Graduate student and BioNanovations president Charleson Bell (John Russell / Vanderbilt)
It was innovative and promising enough that Vanderbilt has applied for a patent. Being of an entrepreneurial bent, Bell convinced Giorgio that they should also found a company to turn it into a commercial product. As a result, while still studying for his Ph.D., Bell became the president of the startup, which they named BioNanovations.
In his role as president, Bell is currently in Silicon Valley attending a 12-week program called the NewME Accelerator designed to “educate, accelerate and empower underrepresented tech entrepeneurs.”
Bell got his seat at the meeting — plus $45,000 for the company — by winning a pitch competition at a NewME regional “pop-up” in Memphis in June.
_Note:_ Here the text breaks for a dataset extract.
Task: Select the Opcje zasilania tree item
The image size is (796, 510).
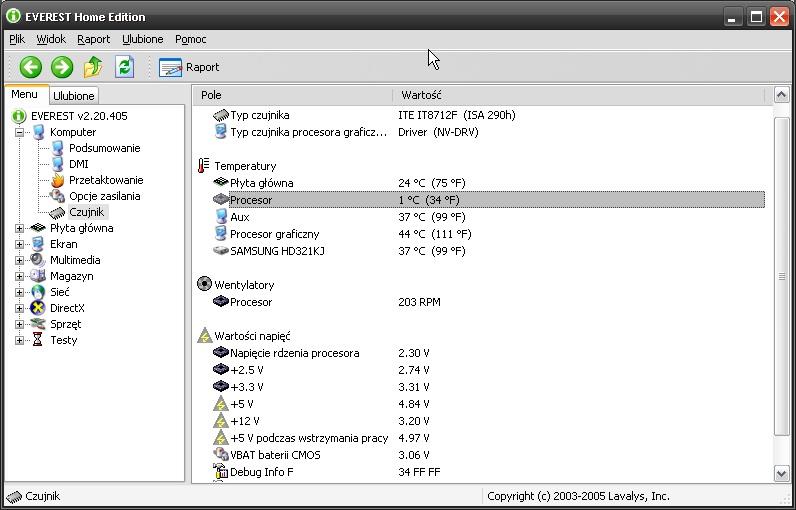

He has an extremely convincing sales pitch. Each year, more than 1.7 million hospital patients develop bacterial infections, which cost $5.7 billion to treat. These infections can trigger sepsis, a potentially deadly whole-body inflammation that develops rapidly. In treating sepsis, time is of the essence: If the source of the infection is not identified and treated within 12 hours, patients can lose limbs or suffer from various internal breakdowns. The mortality rate in infants and elderly patients is 30 to 40 percent, so it is clear that an earlier means of detection could save a large number of lives.
“The purpose of BioNanovations is to decrease patient morbidity and mortality,” Bell said. “Right now, we are really just focused on getting to that end goal of saving lives.”
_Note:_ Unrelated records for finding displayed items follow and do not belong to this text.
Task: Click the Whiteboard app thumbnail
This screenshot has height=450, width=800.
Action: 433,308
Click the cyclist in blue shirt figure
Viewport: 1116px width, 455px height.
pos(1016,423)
According to Giorgio, “The idea was born in our lab in a brainstorming session. But, after we had determined that it actually worked, it was Bell’s idea to start a company. It’s very gratifying to see some of our basic research translate into a product that can improve human health.”
NewMEA is the second program of this type that Bell has attended. Last summer he qualified for the Zero to 510 medical device accelerator program which is also held in Memphis. It is a 90-day “mentorship driven” program that helps participants design prototypes and develop business plans. They also receive $50,000 in return for an early equity stake in their companies. Bell and BioNanovations was one of only three participants selected for a second 90-day phase, in which he received an additional $100,000 investment.
If Bell is successful in raising the venture capital that the company needs this year, then he hopes to have their TestQuick® product on the market by 2017.